A la demande d’un ami voyagiste, j’organise une nouvelle forme de wine-dinners, un dîner à quatre personnes. Ce sera le 180ème dîner de wine-dinners qui se tient au restaurant Laurent. Suivant une habitude bien rodée, je viens à 17h30 ouvrir les bouteilles. Il y en a très peu aussi l’opération est bouclée rapidement. Le parfum de l’Ausone 1959 est profond, celui du Clos de Tart 1985 est joyeux et dynamique. Celui du Doisy 1921 est fait de jolis agrumes confits. Tout semble parfait.
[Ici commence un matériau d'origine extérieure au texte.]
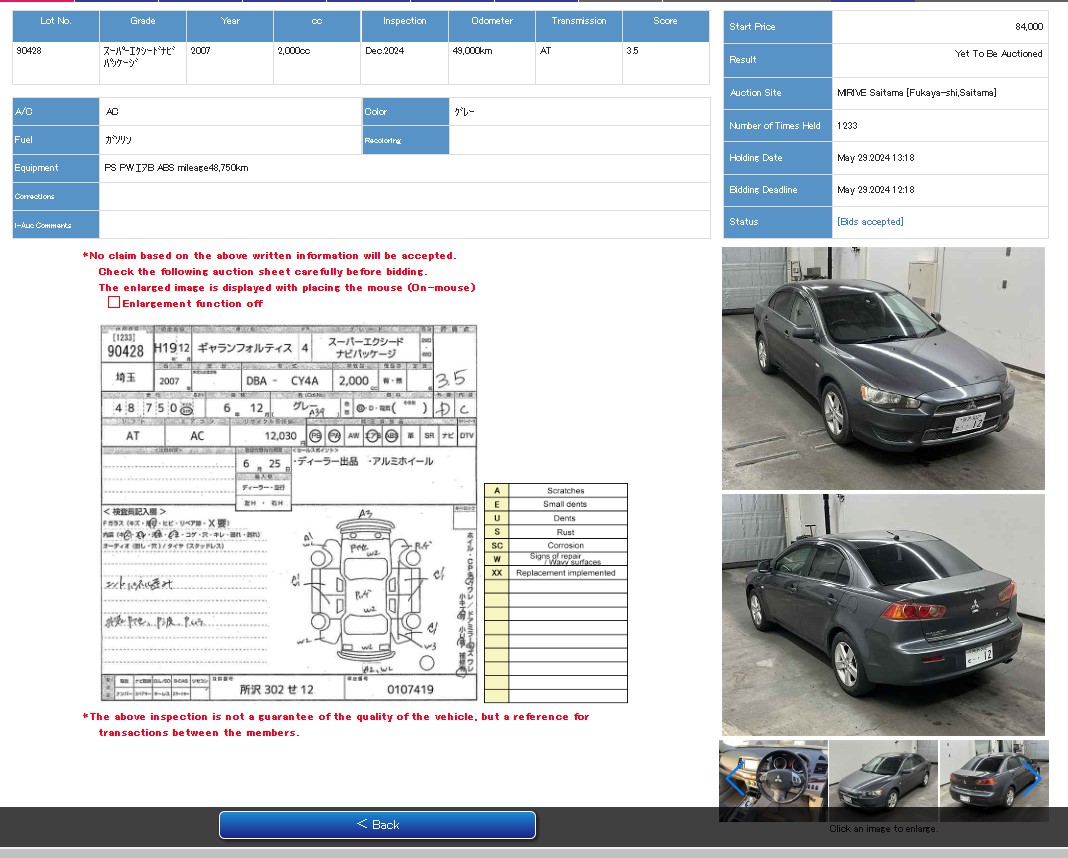Select the Replacement implemented legend row
The image size is (1068, 858).
click(x=565, y=573)
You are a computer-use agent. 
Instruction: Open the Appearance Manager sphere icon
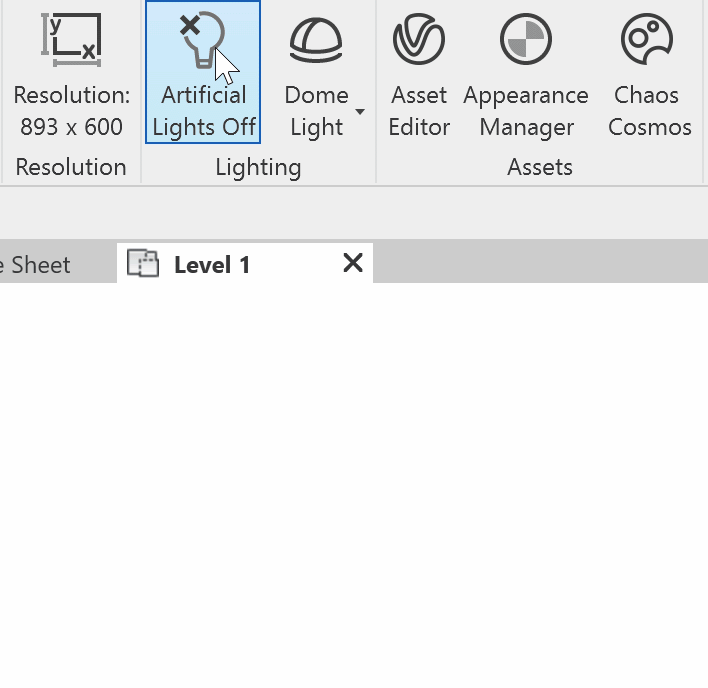526,39
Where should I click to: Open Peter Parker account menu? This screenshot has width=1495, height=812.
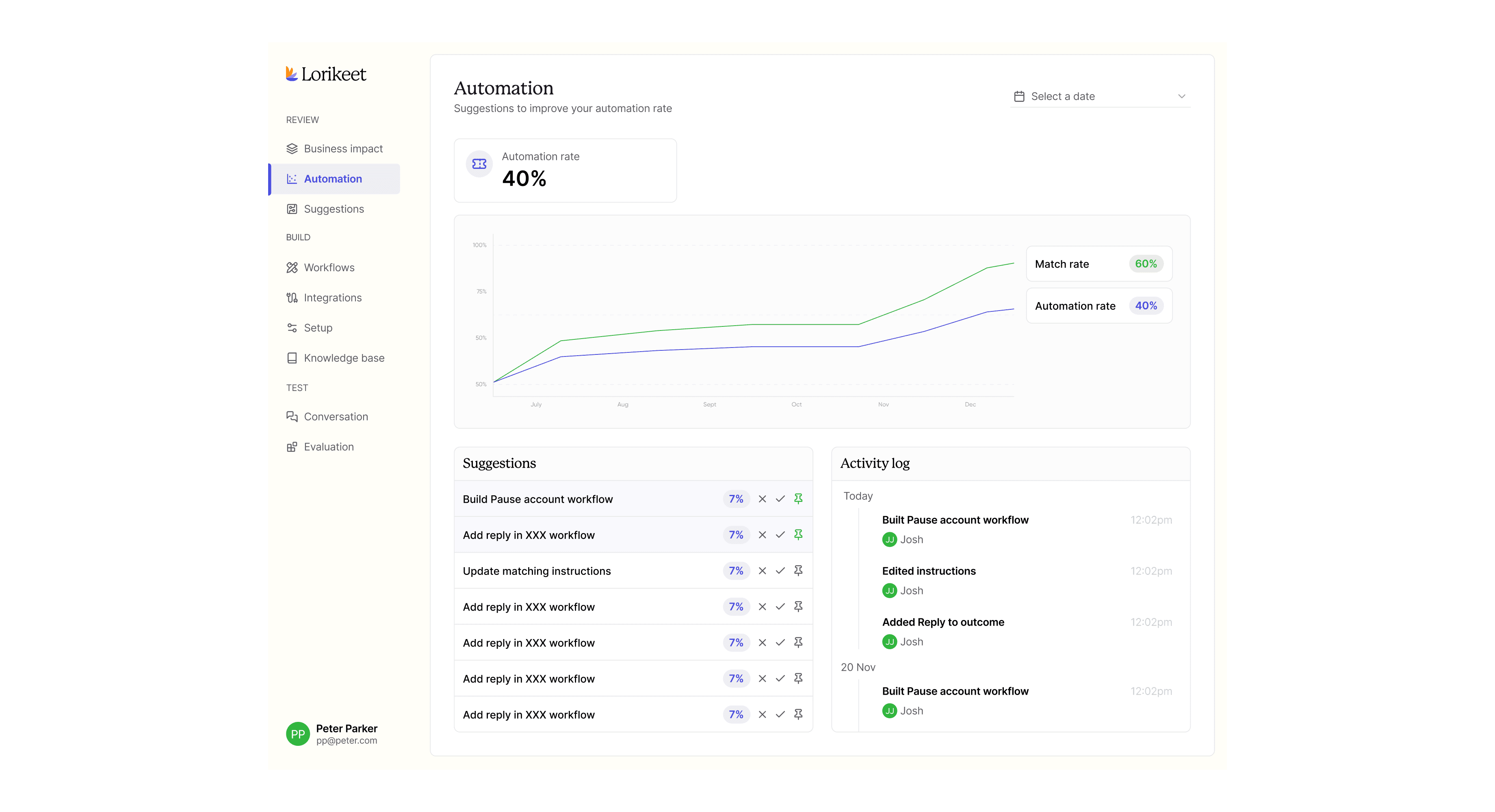coord(332,734)
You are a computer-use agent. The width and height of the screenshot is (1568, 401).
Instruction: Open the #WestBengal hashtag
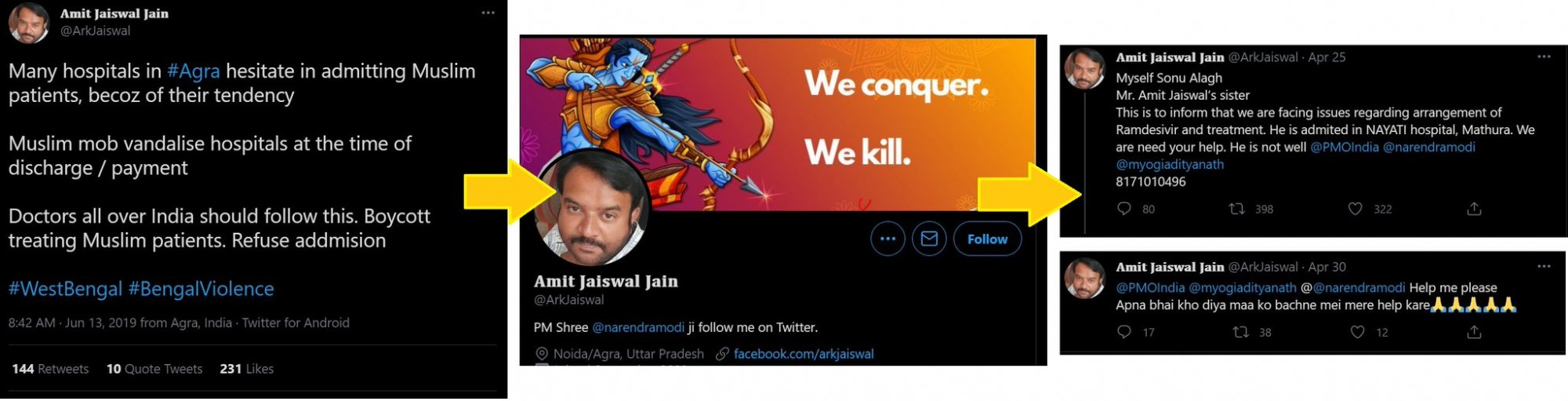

Dans la rotonde d’entrée du restaurant nous prenons l’apéritif avec Diane et Jim, deux texans qui font un voyage d’agrément d’une semaine en France. Quentin, l’organisateur de leurs agapes les accompagne. Le Champagne Bollinger Vieilles Vignes Françaises Blanc de Noirs 1999 est d’une jolie couleur d’un or léger. La bulle est active et le champagne emplit la bouche de sa sérénité. Ce 1999 est accompli maintenant, a pris de la largeur. Il est très orthodoxe mais y ajoute une pointe de charme. Il y a beaucoup de tension dans ce champagne.
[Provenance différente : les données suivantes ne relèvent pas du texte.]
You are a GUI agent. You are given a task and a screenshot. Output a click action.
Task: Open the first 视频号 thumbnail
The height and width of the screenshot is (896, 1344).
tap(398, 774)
Nous passons à table. Le menu préparé par Philippe Bourguignon et Alain Pégouret est : Cannelloni de seiche aux aromates, blancs grillés, sauce à l’encre / Noix de ris de veau dorée au sautoir, morilles / Pigeon à peine fumé et rôti, pissaladière de jeunes primeurs, jus de cuisson / Fourme d’Ambert / Soufflé chaud au sirop d’orgeat.

Le champagne accompagne les délicieuses seiches et prend une ampleur beaucoup plus grande. Un rayon de soleil l’illumine.

Le Château Ausone Saint-Emilion 1959 se présente sous une robe noire et rouge foncé. Le nez est extrêmement distingué. Le vin est lourd, riche et explose de truffe. Il est d’une grande longueur et bien que pénétrant, il est d’un rare velours. Tout en lui est noblesse et distinction. Mes convives prennent conscience du raffinement de ce vin.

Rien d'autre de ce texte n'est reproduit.